Dorothy Hodgkin

Dorothy Mary Crowfoot Hodgkin was a British chemist and crystallographer. She was known for using x-ray techniques to determine the structure of biologically important molecules, including penicillin, insulin, and vitamin B12. Hodgkin won the Nobel Prize in Chemistry in 1964, and her work was integral to the improvement of medicine and structural biology.

Hodgkin was born May 12, 1910, in Cairo, Egypt. In 1914, she was moved to England to live with her grandparents while her parents moved to Sudan to work. Hodgkin began studying at the Sir John Leman Grammar School. She had a keen interest in chemistry and became one of just two girls allowed to study it at school as it was considered a boys’ subject.

Hodgkin enrolled at the University of Oxford to study chemistry in 1928. She received first-class honors when she graduated in 1932, becoming the institution’s third woman to achieve this. In the fall of 1932, Hodgkin began her PhD at the University of Cambridge, where she undertook crystallographic investigations of steroid crystals. Upon completion of her PhD, Hodgkin returned to Somerville College, Oxford with a research fellowship. She later became a fellow and a tutor and remained at the university for the rest of her academic career.

Hodgkin’s work was dedicated to the use of x-ray crystallography to identify the structure of three-dimensional biological molecules. In 1945, alongside colleagues, she discovered the structure of penicillin. Hodgkin showed penicillin to have an atomic core of 3 carbon atoms and a nitrogen atom in a square-shaped ring, now known as a beta-lactam ring. Prior to this, scientists were divided on the structure of penicillin as many believed the beta-lactam ring was not stable enough to exist. Hodgkin’s discovery had significant implications for medicine as it allowed mass production and widespread use of the antibiotic, and in turn, the successful treatment of many bacterial infections.

Hodgkin also used x-ray crystallography to determine the structure of insulin. She first received a small sample of crystalline insulin in 1934, but x-ray crystallography and computers were not yet advanced enough to work with more complex molecules such as insulin. It was 35 years later in 1969 that Hodgkin was able to determine the three-dimensional shape of the insulin molecule. This made large-scale production of insulin to treat diabetes possible, but also allowed scientists to alter insulin’s structure to refine and significantly improve the treatments that were available.

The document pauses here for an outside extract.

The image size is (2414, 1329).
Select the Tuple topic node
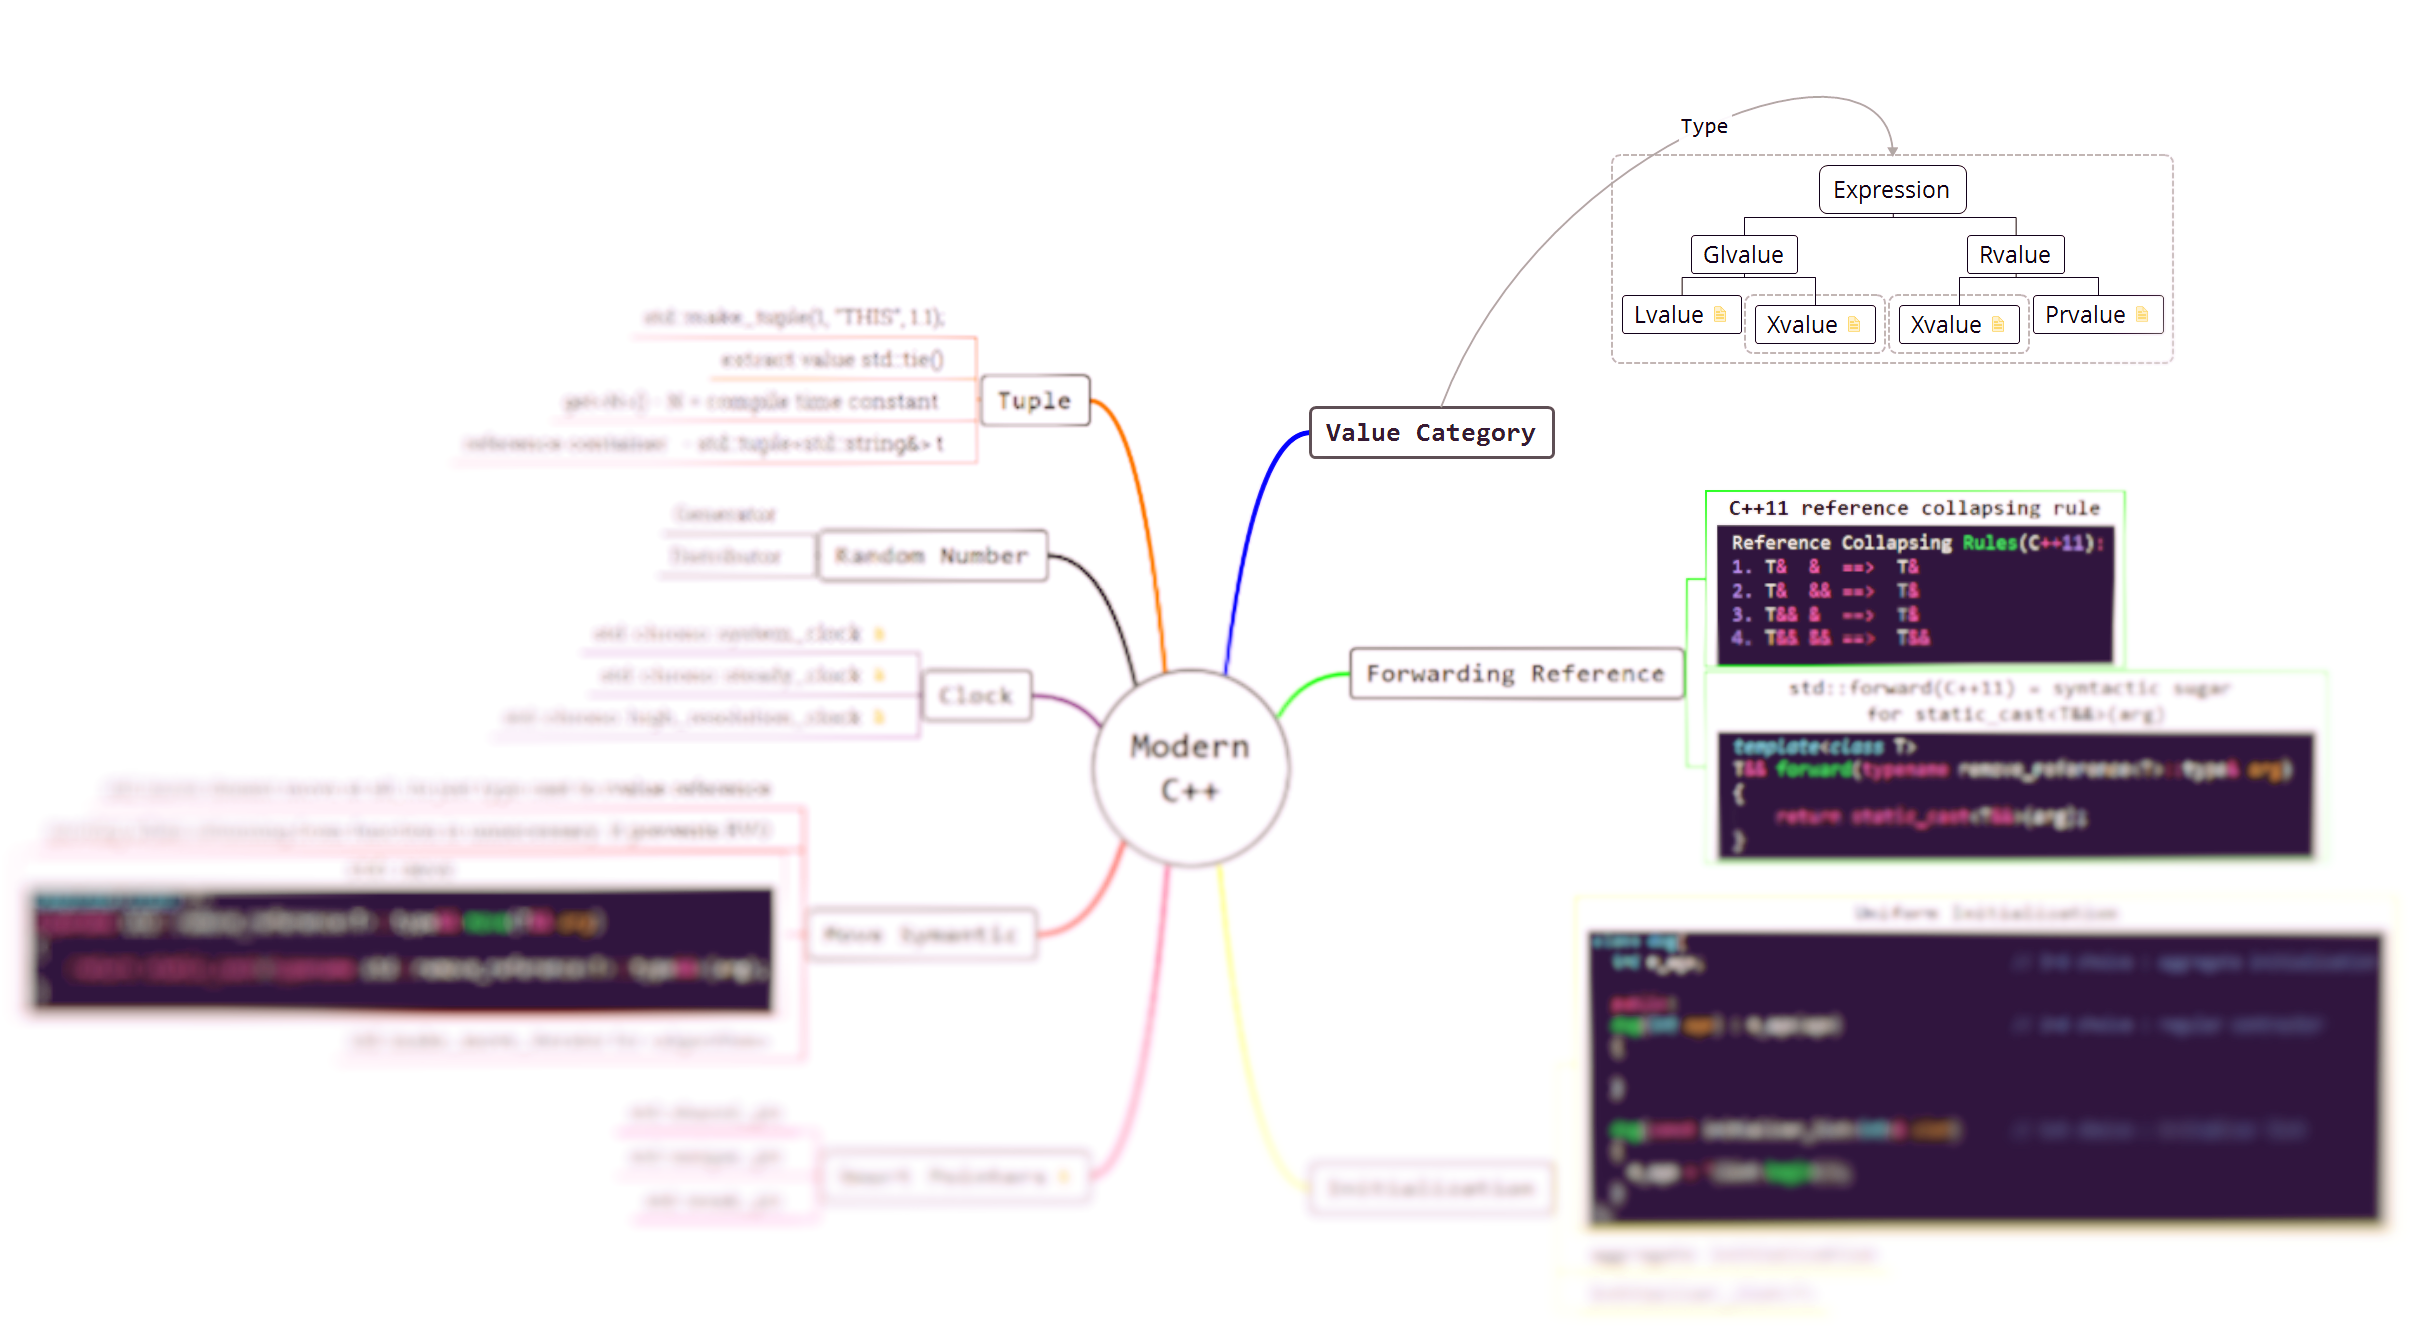[1034, 401]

Hodgkin’s other achievements include determining the structure of vitamin B12 in 1954. The vitamin B12 molecule has the largest, most complex structure of all vitamins, and her findings had significant impacts on the treatment and understanding of pernicious anemia.

Hodgkin’s work was widely recognized. She was elected as a Fellow of the Royal Society in 1947 and became a foreign member of the American Academy of Arts and Sciences in 1960. Hodgkin earned the Order of the Merit in 1965, Britain’s highest honor for achievements in science, arts, and public life. She won the Nobel Prize in Chemistry in 1964 for her determinations by x-ray of the structures of important biochemical substances. She remains the only British female to have won a Nobel Prize for science.

Dorothy Mary Crowfoot Hodgkin died at the age of 84 in 1994. She has received many posthumous honors. In August 1996, Hodgkin was one of five “Women of Achievement” selected for a British commemorative stamp set. The Royal Society awards the Dorothy Hodgkin Fellowship “for outstanding scientists at an early stage of their research career who require a flexible working pattern due to personal circumstances, such as parenting or caring responsibilities or health-related reasons.”